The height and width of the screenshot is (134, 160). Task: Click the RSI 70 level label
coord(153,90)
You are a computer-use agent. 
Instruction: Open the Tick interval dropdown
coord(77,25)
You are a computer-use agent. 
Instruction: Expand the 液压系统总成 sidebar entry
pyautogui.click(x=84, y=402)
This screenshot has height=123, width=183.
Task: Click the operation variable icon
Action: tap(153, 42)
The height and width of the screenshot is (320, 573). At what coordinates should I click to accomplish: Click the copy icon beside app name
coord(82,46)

--

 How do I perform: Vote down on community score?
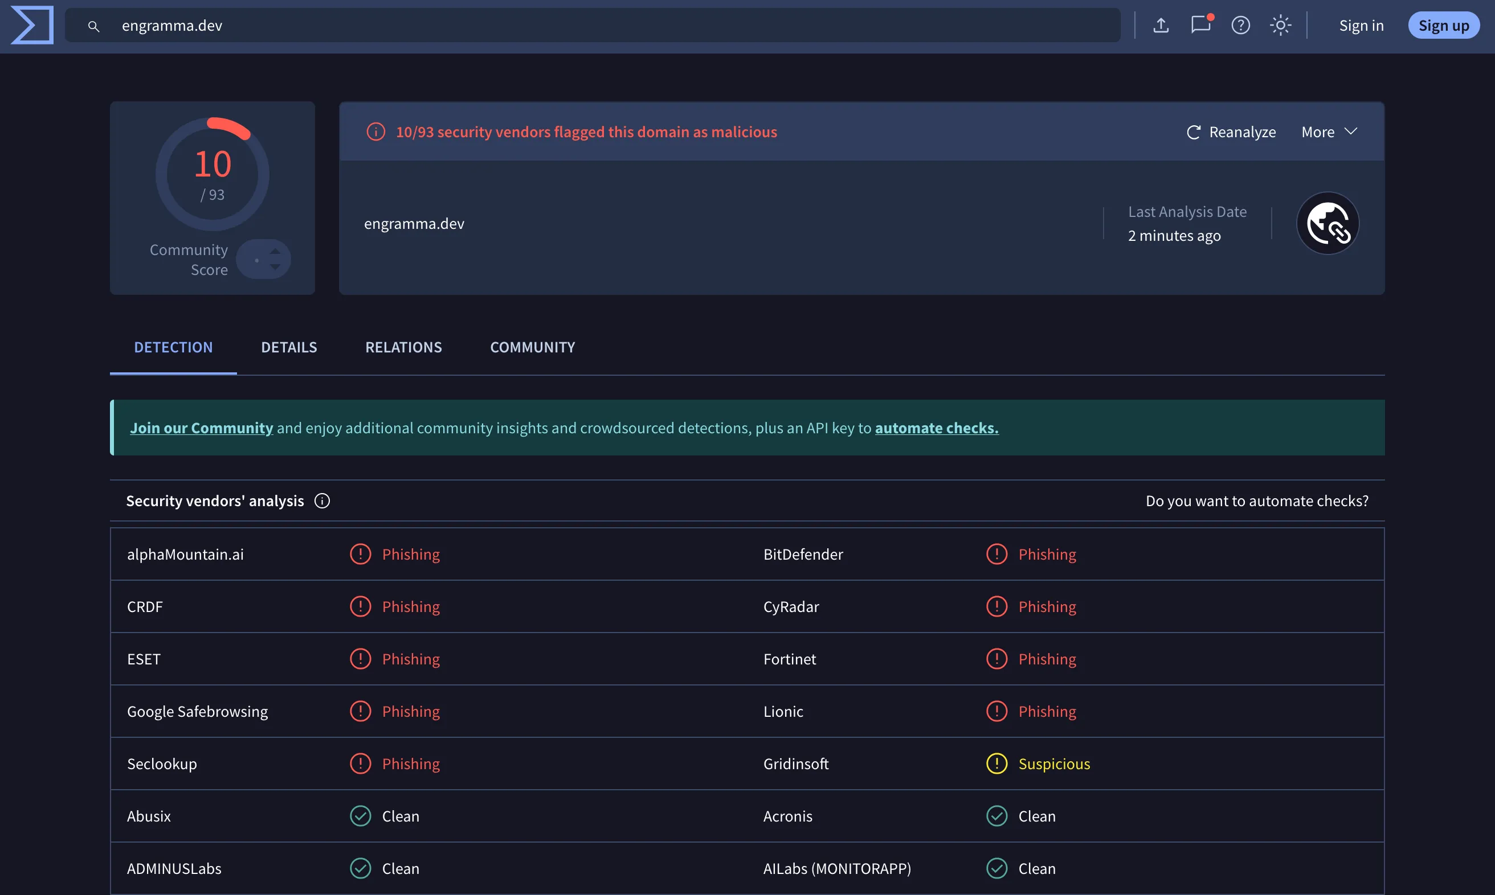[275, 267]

_WHAT IS BEING ASKED_
Retype the records from the line containing "The height and width of the screenshot is (134, 160)." through the line containing "coord(82,46)", both included, character for character.

_ANSWER TO THIS PROBLEM_
The height and width of the screenshot is (134, 160). Task: Click the RSI 70 level label
coord(153,90)
You are a computer-use agent. 
Instruction: Open the Tick interval dropdown
coord(77,25)
You are a computer-use agent. 
Instruction: Expand the 液压系统总成 sidebar entry
pyautogui.click(x=84, y=402)
This screenshot has height=123, width=183.
Task: Click the operation variable icon
Action: tap(153, 42)
The height and width of the screenshot is (320, 573). At what coordinates should I click to accomplish: Click the copy icon beside app name
coord(82,46)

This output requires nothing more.